9. A method of diagnostic imaging comprising:

non-invasively examining a selected internal region of a patient and generating an image representation of the interior region;

digitally filtering each pixel value of the image representation with digital filter values of a digital filter function to create filtered image data;

displaying the filtered image data on a video monitor;

during at least one of vertical flyback and retrace portions of a video cycle of the monitor, changing the digital filter function, the step of changing the digital filter function including:

concurrently providing a fraction of an address designation to the digital filter and using each address fraction to retrieve a digital multi-byte group of data containing a plurality of digital filter values from a source of digital filter values;

separating each multi-byte group into the contained plurality of digital filter values;

generating a plurality of additional address fractions corresponding to the address fraction used to retrieve each multi-byte group, each of the additional address fractions corresponding to one of the digital filter values separated from the multi-byte group;

concurrently supplying each of the additional address fractions and the corresponding digital filter value for serially loading each of the plurality of the filter values of the retrieved multi-byte group into the filter function to replace previous digital filter values.

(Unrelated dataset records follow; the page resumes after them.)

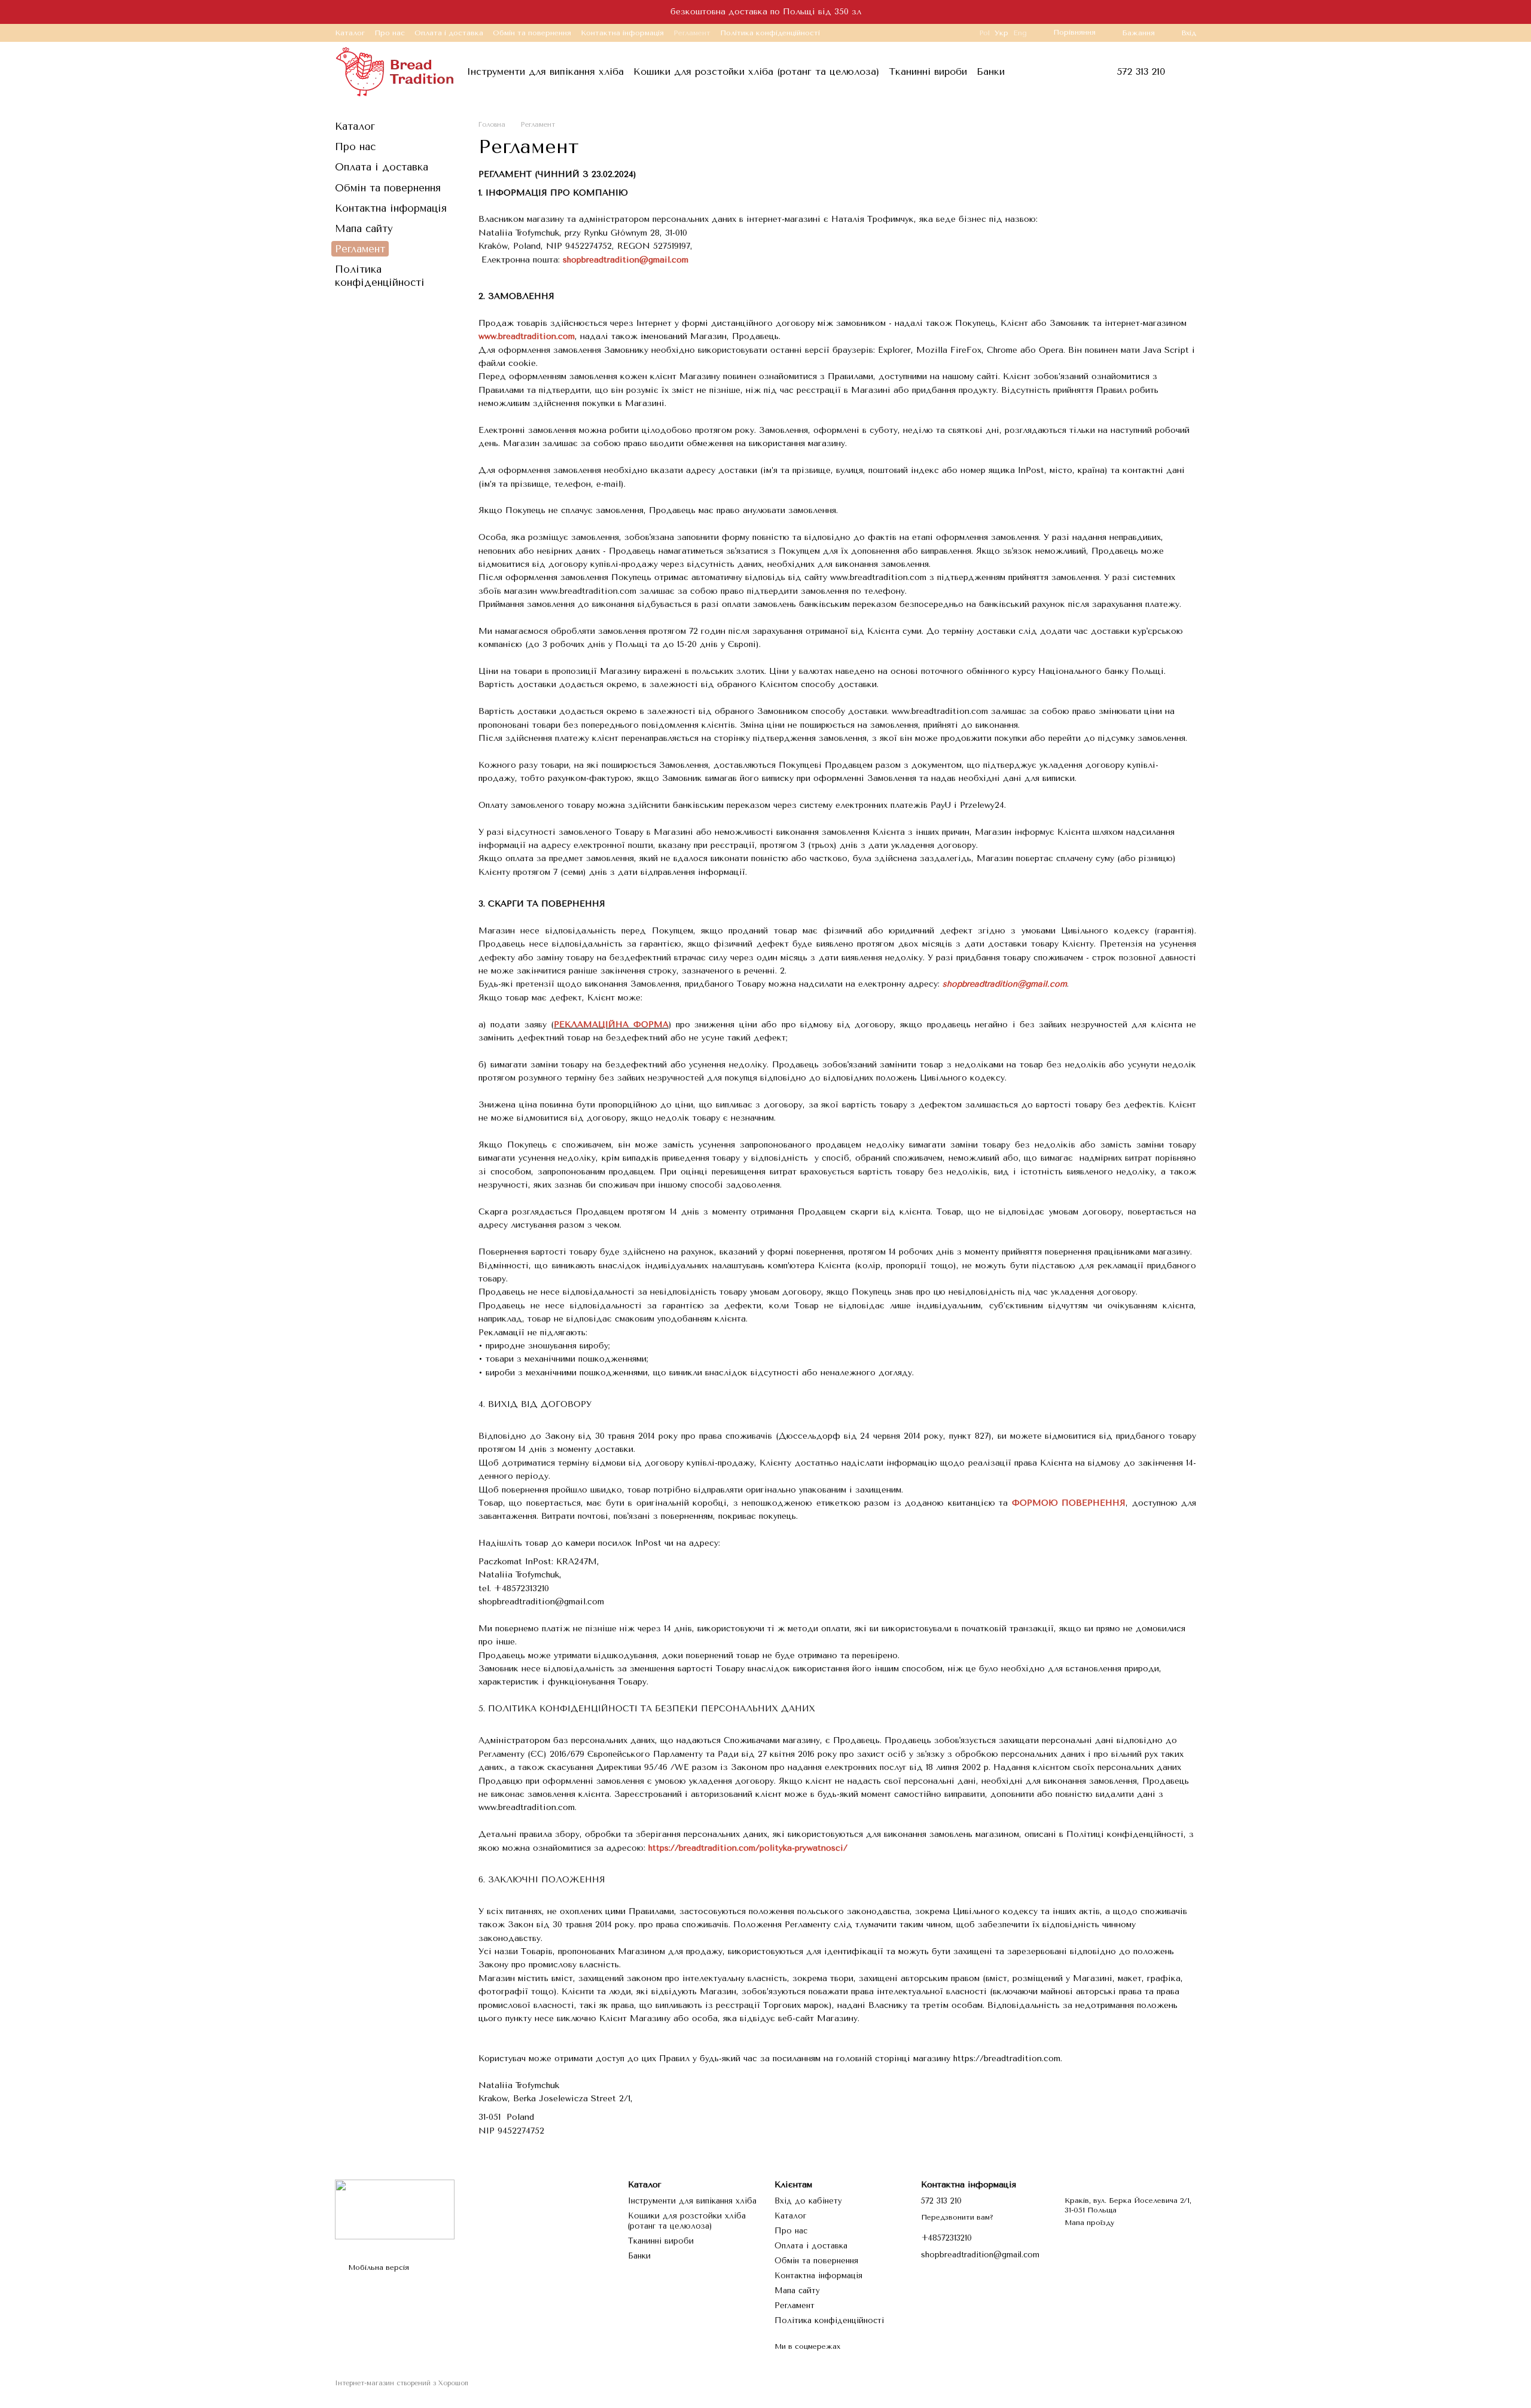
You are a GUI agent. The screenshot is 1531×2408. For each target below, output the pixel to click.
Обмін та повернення (532, 33)
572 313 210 (1141, 72)
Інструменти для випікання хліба (545, 71)
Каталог (350, 33)
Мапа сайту (364, 228)
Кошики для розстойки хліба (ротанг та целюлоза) (756, 71)
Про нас (389, 33)
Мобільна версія (377, 2267)
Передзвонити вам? (957, 2217)
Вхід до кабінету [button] (808, 2200)
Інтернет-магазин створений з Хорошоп (401, 2383)
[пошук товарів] (1038, 71)
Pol (984, 32)
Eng (1020, 32)
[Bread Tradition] (395, 2209)
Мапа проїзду (1089, 2222)
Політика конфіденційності (770, 33)
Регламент (691, 33)
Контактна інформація (622, 33)
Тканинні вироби (928, 71)
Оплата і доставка (448, 33)
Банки (991, 71)
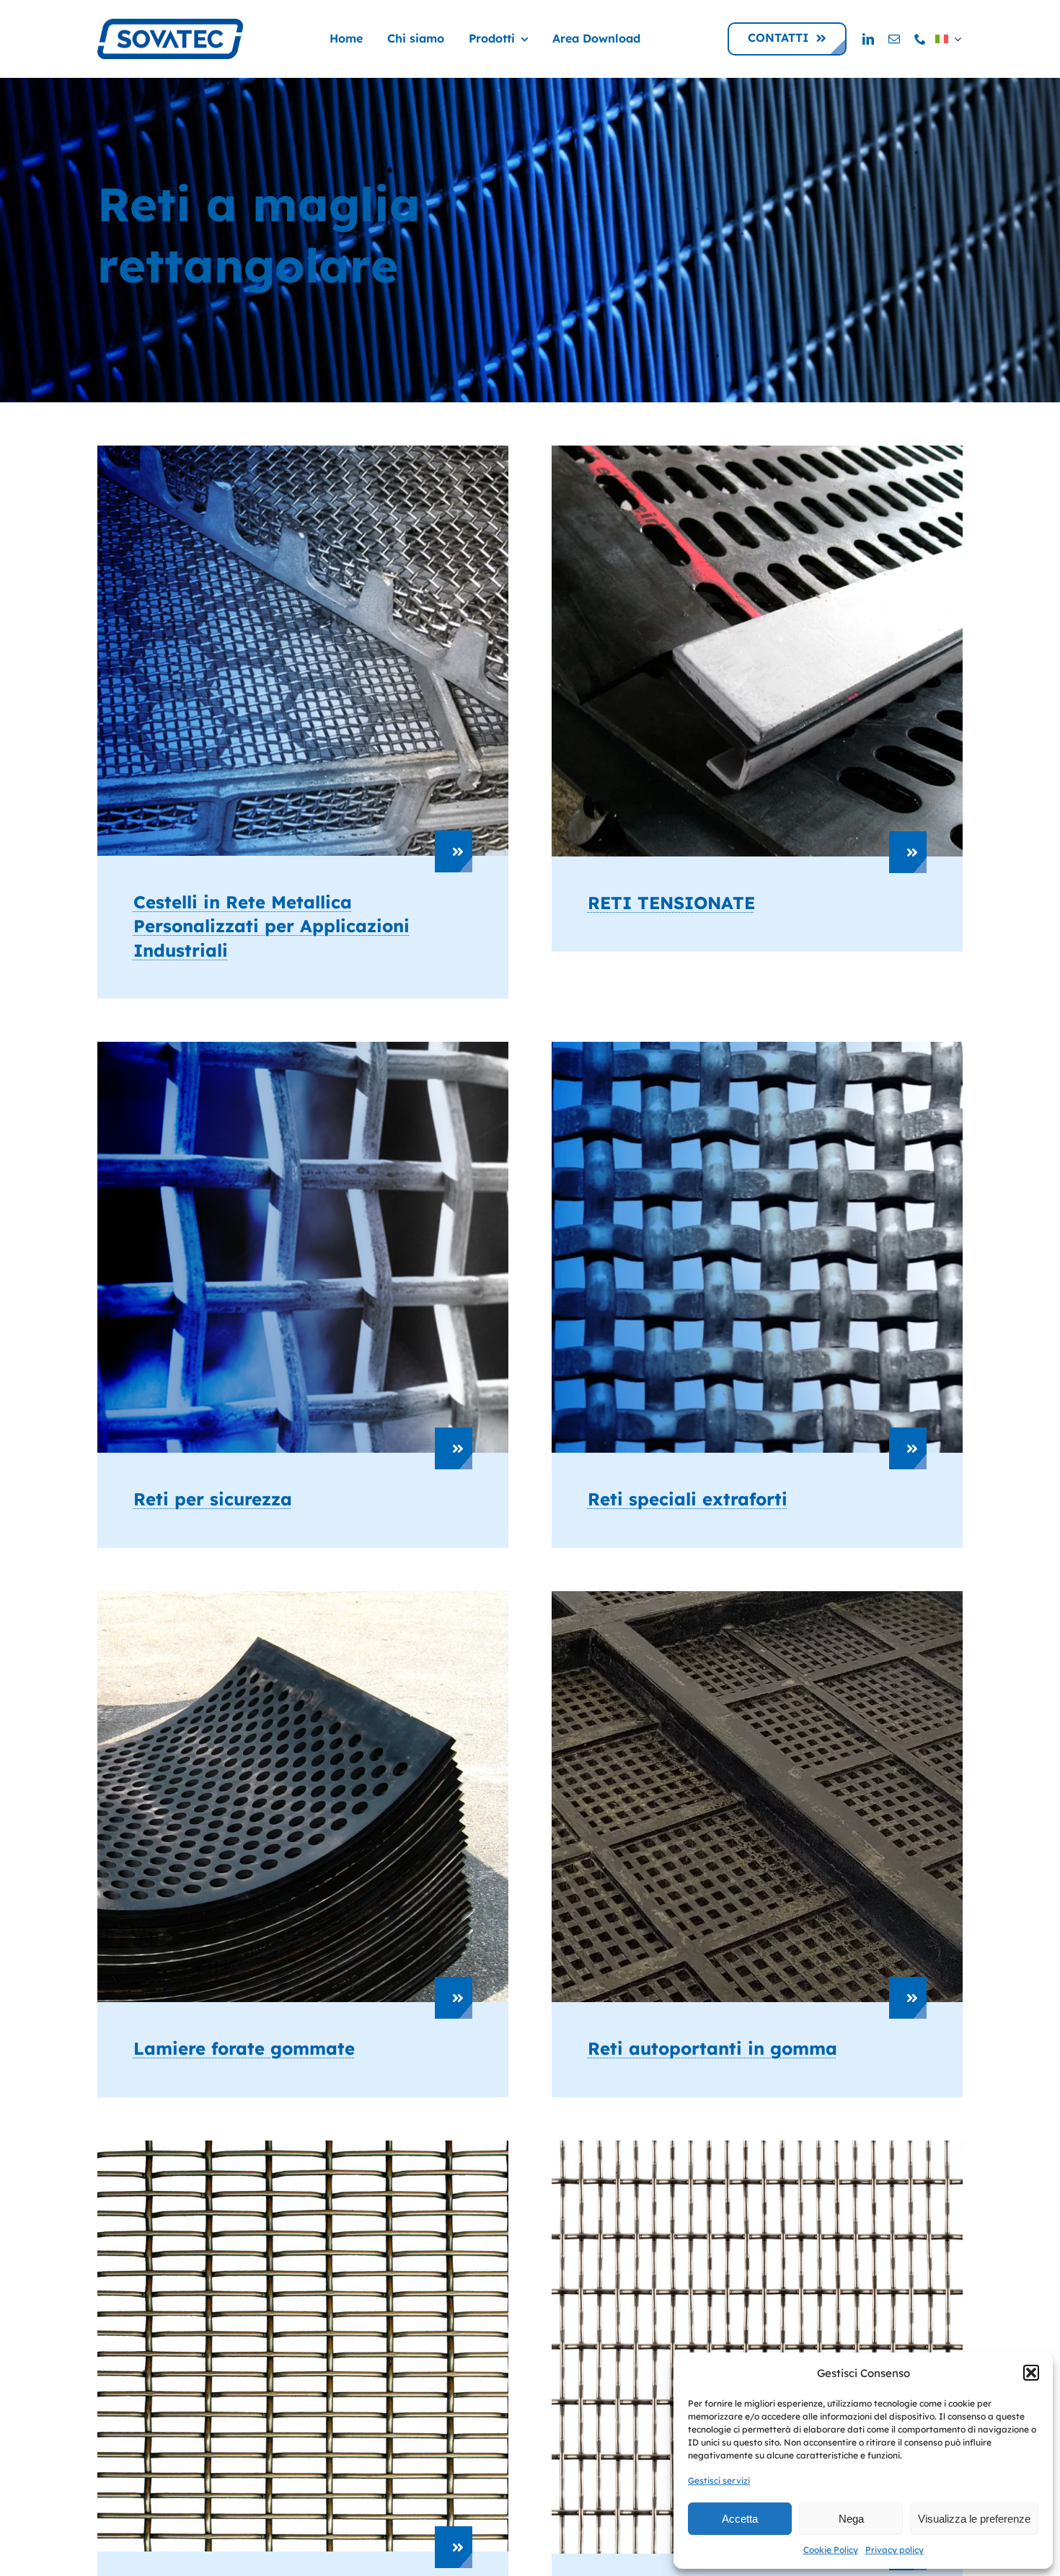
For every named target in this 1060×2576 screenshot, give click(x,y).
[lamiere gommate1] (302, 1597)
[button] (1031, 2372)
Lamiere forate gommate (244, 2048)
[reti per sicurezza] (302, 1048)
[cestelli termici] (302, 451)
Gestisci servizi (719, 2480)
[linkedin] (868, 39)
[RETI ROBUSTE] (757, 1048)
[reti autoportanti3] (757, 1597)
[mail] (894, 39)
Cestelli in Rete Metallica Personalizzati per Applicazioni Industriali (271, 926)
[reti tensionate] (757, 451)
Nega (851, 2519)
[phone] (920, 39)
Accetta (740, 2519)
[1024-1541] (302, 2146)
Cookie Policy (830, 2549)
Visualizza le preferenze (974, 2519)
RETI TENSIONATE (671, 902)
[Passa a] (948, 39)
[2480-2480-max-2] (757, 2146)
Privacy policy (894, 2549)
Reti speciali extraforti (687, 1499)
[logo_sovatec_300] (170, 25)
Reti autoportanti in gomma (712, 2048)
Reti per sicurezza (212, 1499)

10. Am imaging method comprising:

digitally filtering each pixel value of an image representation with digital filter function composed of filter values loaded in a look-up table to create filtered image data;

displaying the filtered image data on a video monitor;

during at least one of vertical flyback and retrace portions of a video cycle of the video monitor, changing the digital filter function, the step of changing the digital filter function including:

concurrently providing a first fraction of an address to the look-up table and retrieving a digital multi-byte group of data containing a plurality of filter values from a source of digital filter values;

separating the plurality of filter values;

generating additional fractions of the address corresponding to the plurality of separated filter values;

serially supplying each of the separated filter values concurrently with the corresponding additional fractions of the address to the look-up table to replace the digital filter value at the address designation designated by a combination of the first fraction of the address and the additional fraction of the address.

11. The imaging system as set forth in claim 4 wherein the first fraction of each address includes the most significant bits of the address and wherein the additional address fractions include the least significant bits of the addresses.

12. The method as set forth in claim 10 wherein the first fractions of the addresses include the most significant bits and the additional fractions of the addresses include the least significant bits of the addresses.